(Stored entries)
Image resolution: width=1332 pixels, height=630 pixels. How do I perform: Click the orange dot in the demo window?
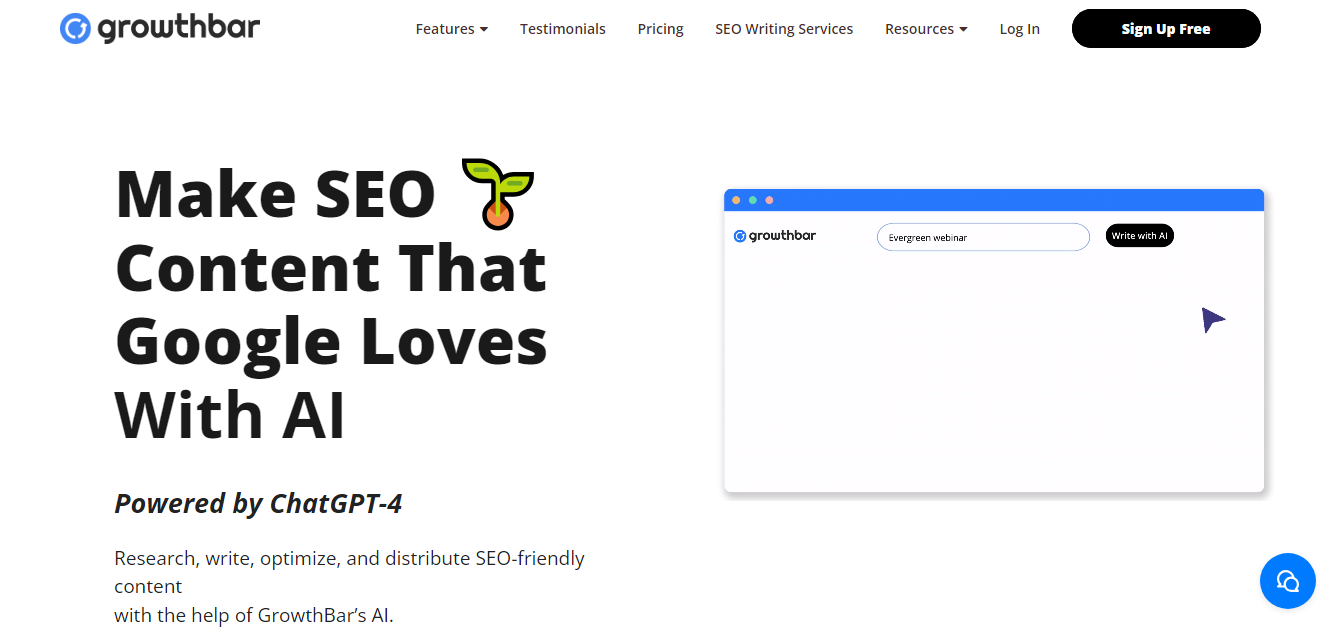pyautogui.click(x=737, y=200)
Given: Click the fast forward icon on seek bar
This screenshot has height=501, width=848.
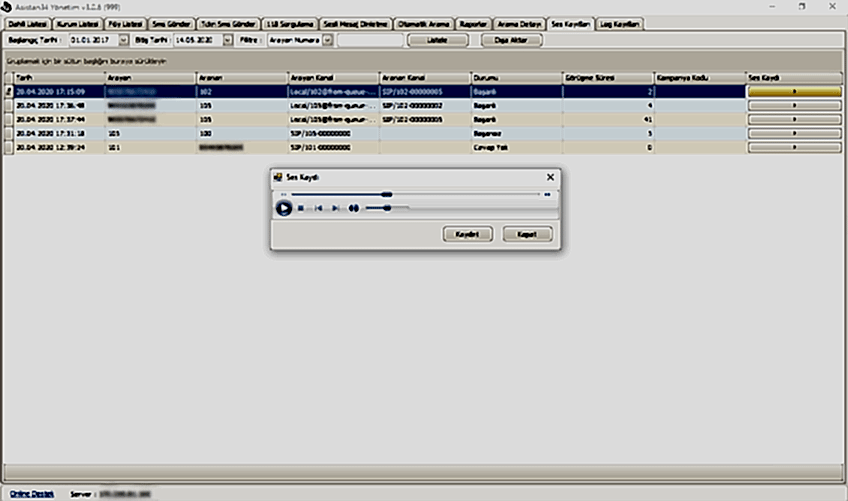Looking at the screenshot, I should (x=547, y=194).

◆ The request:
Copy out the listing above word for word, leaving out the pictures.

◆ Completed exercise:
Image resolution: width=1332 pixels, height=630 pixels. How do I perform: Click the orange dot in the demo window?
pyautogui.click(x=737, y=200)
Given: Click the fast forward icon on seek bar
This screenshot has height=501, width=848.
Looking at the screenshot, I should (x=547, y=194).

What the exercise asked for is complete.